● What you should do
Below are some records. Write out the lines from the one containing "You are a GUI" to the last line, word for word, leaving out pictures.

● The data

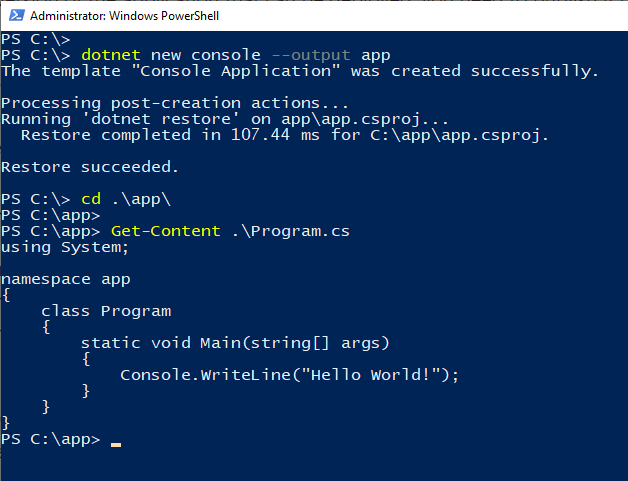Click the 'class Program' line

pos(106,311)
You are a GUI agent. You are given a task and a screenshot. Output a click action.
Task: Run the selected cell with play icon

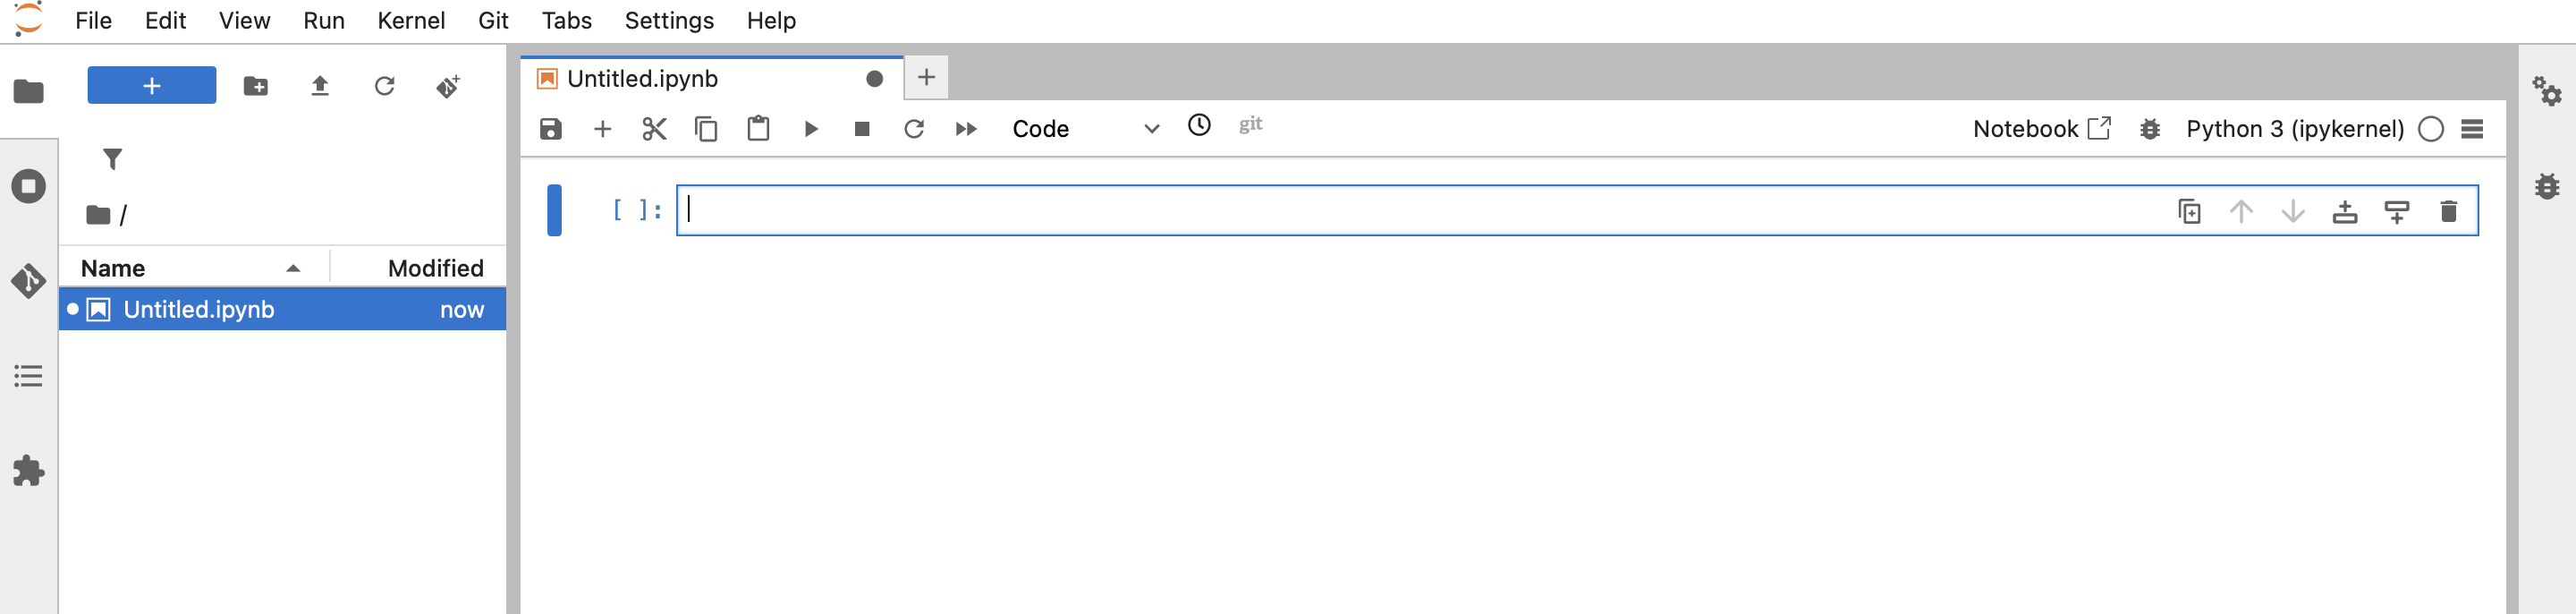click(811, 129)
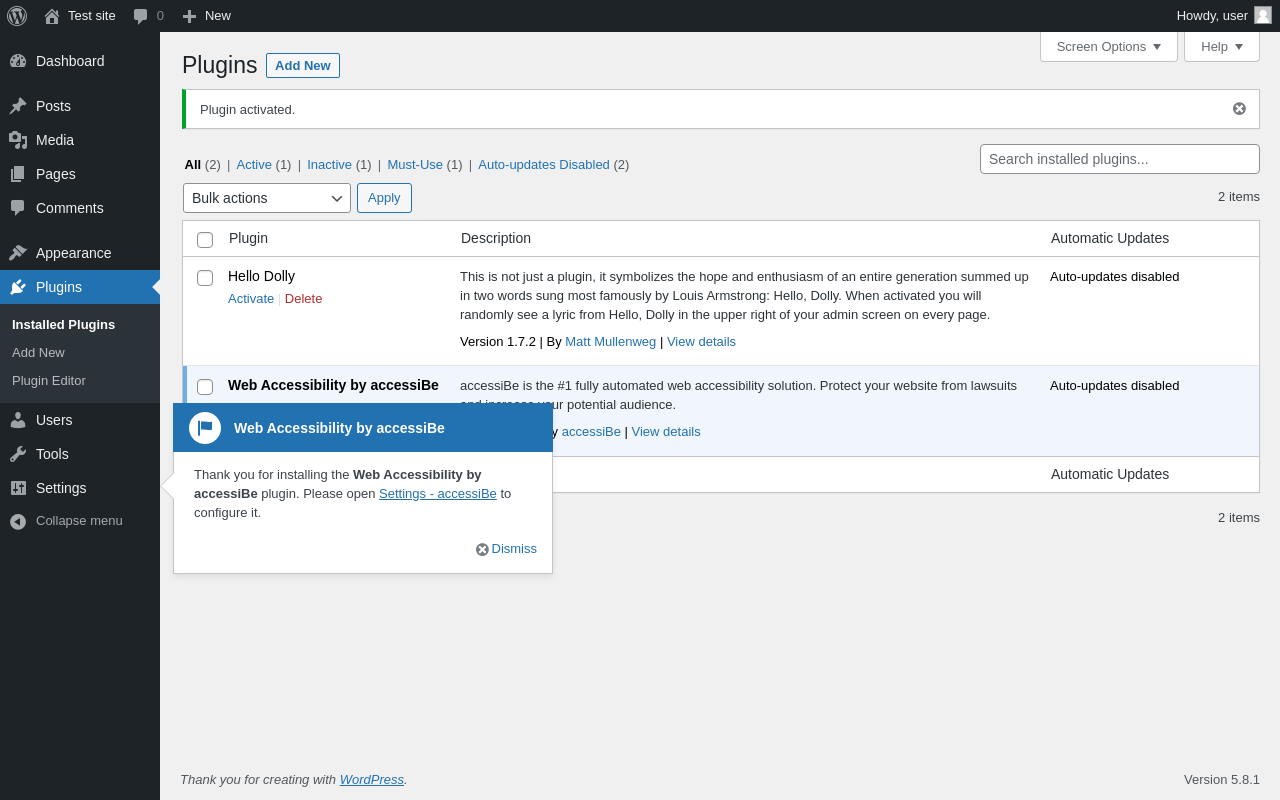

● Answer to the problem
You are a GUI agent. You are given a task and a screenshot. Output a click action.
Task: Run the selected cell with play icon

click(811, 129)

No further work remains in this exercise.